Вощев, единственный из героев повести, неоднократно пытается устранить себя от бесконечно роющегося котлована, и тем самым – от бессмысленности жизни: «Отдалившись несколько, Вощев тихим шагом скрылся в поле и там прилег полежать, не видимый никем, довольный, что он больше не участник безумных обстоятельств». После этого он делает попытку обрести этот смысл в деревне.

Сельская часть сюжета – еще более фантасмагорическая, чем городская. Главное настроение крестьянской части повести – подспудная тревога как следствие ожидания нерадостного будущего, несущего воистину роковые опустошения некогда цельного уклада жизни, уже теперь порушенного. «Люди не желали быть внутри изб – там на них нападали думы и настроения – они ходили по открытым местам деревни и старались постоянно видеть друг друга; кроме того, они чутко слушали не раздастся ли издали какого либо звука, чтобы услышать утешение в таком трудном пространстве». Разлитую по селу тревогу ощущает и чуткий Вощев, который «шёл на ночлег рядом с Чиклиным и беспокоился, что тот сейчас ляжет и заснет, а он будет один смотреть глазами во мрак над колхозом». Ходьба сопровождается примечательным диалогом:

- Мне страшна сердечная озадаченность, товарищ Чиклин.
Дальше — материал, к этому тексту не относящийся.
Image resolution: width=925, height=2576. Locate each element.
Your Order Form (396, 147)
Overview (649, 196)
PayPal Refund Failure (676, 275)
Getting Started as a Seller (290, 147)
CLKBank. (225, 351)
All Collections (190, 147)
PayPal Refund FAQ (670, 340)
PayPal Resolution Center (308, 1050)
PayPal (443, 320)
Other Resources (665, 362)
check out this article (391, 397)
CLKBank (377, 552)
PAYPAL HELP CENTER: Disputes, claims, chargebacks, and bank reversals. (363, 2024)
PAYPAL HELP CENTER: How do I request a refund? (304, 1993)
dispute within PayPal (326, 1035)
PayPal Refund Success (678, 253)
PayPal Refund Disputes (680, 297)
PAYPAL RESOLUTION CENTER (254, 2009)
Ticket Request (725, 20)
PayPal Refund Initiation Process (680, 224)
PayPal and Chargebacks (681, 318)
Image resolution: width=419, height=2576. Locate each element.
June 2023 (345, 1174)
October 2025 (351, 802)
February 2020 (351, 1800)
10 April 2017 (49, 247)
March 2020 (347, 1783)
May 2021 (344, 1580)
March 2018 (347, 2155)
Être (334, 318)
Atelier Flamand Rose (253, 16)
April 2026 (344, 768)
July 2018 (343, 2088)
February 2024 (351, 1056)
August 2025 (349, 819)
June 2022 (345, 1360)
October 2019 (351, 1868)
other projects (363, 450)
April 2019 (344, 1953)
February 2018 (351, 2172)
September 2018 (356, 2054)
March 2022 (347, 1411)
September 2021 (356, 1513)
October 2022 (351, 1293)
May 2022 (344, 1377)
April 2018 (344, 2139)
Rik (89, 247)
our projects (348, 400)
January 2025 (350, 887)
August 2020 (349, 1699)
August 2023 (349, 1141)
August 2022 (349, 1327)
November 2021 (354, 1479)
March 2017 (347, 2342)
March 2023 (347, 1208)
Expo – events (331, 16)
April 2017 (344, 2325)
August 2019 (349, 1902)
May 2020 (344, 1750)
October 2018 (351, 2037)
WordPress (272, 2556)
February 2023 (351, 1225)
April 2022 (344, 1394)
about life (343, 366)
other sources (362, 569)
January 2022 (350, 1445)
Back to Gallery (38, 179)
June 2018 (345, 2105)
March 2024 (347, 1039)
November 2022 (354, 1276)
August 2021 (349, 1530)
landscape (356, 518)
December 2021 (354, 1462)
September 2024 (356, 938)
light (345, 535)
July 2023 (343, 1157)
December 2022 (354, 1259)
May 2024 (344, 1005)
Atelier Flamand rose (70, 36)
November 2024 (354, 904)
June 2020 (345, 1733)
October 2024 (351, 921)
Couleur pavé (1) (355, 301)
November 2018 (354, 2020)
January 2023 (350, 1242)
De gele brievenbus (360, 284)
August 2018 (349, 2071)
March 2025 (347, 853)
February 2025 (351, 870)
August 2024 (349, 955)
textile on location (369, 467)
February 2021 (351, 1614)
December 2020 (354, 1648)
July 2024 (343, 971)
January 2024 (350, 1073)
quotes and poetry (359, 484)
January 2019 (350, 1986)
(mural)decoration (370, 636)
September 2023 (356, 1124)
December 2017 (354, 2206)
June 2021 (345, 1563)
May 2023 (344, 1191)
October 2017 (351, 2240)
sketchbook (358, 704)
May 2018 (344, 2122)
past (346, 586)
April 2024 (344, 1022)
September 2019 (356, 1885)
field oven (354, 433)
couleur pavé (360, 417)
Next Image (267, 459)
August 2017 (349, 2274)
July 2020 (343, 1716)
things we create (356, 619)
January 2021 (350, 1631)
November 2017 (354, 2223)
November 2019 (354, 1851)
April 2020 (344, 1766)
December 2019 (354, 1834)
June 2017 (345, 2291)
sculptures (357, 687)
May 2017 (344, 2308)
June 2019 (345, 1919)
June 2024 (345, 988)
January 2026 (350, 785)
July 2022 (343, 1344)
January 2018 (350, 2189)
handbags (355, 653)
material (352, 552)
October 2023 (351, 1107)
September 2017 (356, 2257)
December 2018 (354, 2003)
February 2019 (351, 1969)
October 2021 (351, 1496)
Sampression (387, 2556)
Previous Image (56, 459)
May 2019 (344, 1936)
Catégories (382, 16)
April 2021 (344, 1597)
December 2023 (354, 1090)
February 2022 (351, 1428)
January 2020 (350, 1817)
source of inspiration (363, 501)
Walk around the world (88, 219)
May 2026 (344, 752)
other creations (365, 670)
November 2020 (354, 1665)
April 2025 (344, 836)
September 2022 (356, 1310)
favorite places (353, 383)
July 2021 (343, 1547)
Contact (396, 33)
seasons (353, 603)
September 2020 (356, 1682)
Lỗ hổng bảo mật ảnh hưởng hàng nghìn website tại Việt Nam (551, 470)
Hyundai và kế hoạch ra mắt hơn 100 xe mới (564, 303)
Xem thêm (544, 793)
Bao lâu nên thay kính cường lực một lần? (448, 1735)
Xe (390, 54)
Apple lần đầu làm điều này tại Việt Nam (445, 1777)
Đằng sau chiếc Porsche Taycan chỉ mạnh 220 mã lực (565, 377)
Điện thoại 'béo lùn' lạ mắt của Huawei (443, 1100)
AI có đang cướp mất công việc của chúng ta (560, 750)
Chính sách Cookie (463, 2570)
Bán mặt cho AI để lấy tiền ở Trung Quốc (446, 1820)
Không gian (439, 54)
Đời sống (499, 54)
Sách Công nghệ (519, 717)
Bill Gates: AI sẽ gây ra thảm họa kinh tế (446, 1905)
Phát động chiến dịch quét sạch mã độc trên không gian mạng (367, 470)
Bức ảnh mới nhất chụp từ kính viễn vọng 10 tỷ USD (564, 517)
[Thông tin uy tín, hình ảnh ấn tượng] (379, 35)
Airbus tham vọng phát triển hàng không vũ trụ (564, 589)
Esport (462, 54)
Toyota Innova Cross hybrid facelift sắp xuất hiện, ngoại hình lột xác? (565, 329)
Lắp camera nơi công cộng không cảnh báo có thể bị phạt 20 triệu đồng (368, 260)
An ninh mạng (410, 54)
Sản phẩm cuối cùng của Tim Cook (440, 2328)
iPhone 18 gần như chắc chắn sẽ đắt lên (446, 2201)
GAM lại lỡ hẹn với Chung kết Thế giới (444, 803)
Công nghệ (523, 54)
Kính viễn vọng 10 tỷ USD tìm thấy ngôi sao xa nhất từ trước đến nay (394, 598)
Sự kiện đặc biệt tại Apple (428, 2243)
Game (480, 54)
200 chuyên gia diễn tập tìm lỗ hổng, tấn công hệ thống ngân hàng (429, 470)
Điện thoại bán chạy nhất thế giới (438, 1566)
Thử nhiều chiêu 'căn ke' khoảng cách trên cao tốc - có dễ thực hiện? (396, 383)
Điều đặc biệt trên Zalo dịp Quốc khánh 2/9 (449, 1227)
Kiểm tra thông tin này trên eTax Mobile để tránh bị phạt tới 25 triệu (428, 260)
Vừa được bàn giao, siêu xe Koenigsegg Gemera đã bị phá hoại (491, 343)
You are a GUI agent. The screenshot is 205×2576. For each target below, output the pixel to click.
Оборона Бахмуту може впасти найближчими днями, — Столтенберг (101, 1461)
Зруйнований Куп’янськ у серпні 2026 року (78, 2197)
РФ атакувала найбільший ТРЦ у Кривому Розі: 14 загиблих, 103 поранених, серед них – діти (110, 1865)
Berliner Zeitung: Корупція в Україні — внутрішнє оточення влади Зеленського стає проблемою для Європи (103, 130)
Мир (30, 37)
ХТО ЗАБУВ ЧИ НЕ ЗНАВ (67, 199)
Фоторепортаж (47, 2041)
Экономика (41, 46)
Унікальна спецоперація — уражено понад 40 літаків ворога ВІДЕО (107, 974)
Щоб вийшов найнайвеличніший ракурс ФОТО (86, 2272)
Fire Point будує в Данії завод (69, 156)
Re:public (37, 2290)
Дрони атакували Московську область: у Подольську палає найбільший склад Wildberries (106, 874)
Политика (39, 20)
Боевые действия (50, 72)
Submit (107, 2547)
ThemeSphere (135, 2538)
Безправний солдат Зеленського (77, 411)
Я и сам не знаю что. Мне все кажется, что вдалеке есть что-то особенное или роскошный несбыточный предмет, и я печально живу.

- А мы его добудем….

- Когда, товарищ Чиклин?

- А ты считай, что уж добыли: видишь, нам все теперь стало ничто.

Тревога Вощева позже найдет внешние формы подтверждения, а упомянутое ничто Чиклин не без успеха внедряет в и так уже затронутую распадом жизнь села. И оказывается, что два мира душевных сирот – городской и сельский хотя вроде бы между собой никак несовместимы, но тем не менее, второй, как позже выяснится в финале, без особого труда впишется в первый: «Колхоз шел вслед за ним (Чиклиным) и не переставая рыл землю; все бедные и средние мужики работали с таким усердием жизни, будто хотели спастись навеки в пропасти котлована». Пока же Чиклин отправляется сторожить трупы убитых сельчанами Козлова и Сафронова, расположившись спать между ними на столе. Ночной, а затем и утренний разговор с трупами Чиклина и его обещание продолжить их дело задает тон происходящему далее фантасмагорическому превращению недавно еще относительно живой и осмысленной жизни в искусственную и неживую, представленную в нескольких вариантах. Началом служит убийство Чиклина первого попавшегося под руку мужику, а затем водворение его на стол к мертвецам – на то же самое место, где провел ночь он сам. Далее смерть все более распространяется по деревне, причем сопровождается все более возрастающим бессмысленным движением. Активист из местных организовывает пеший поход сельчан неизвестно зачем, куда и с какой целью. На верную смерть чуть ли не по Стиксу уплывают посаженные на плоты кулаки. Оставшиеся пускаются в бессмысленный, бесконечно длящийся пляс. Все происходящее – на уровне общественного объединительного инстинкта, который, однако, более и с гораздо большей силой эффекта присущ животным, нежели людям, и Платонов не забывает это подчеркнуть:

«… с правой стороны улицы без труда человека открылись одни ворота, и через них стали выходить спокойные лошади. Ровным шагом, не опуская голов к растущей пище на земле, лошади сплоченной массой миновали улицу и спустились в овраг, в котором содержалась вода. Напившись в норму, лошади вошли в воду и постояли в ней некоторое время для своей чистоты, а затем выбрались на береговую сушь и тронулись обратно, не теряя строя и сплочения между собой. Но у первых же дворов лошади разбрелись - одна остановилась у соломенной крыши и начала дергать солому из нее, другая, нагнувшись, подбирала в пасть остаточные пучки тощего сена, более же угрюмые лошади вошли на усадьбы и там взяли на знакомых, родных местах по снопу и вынесли его на улицу.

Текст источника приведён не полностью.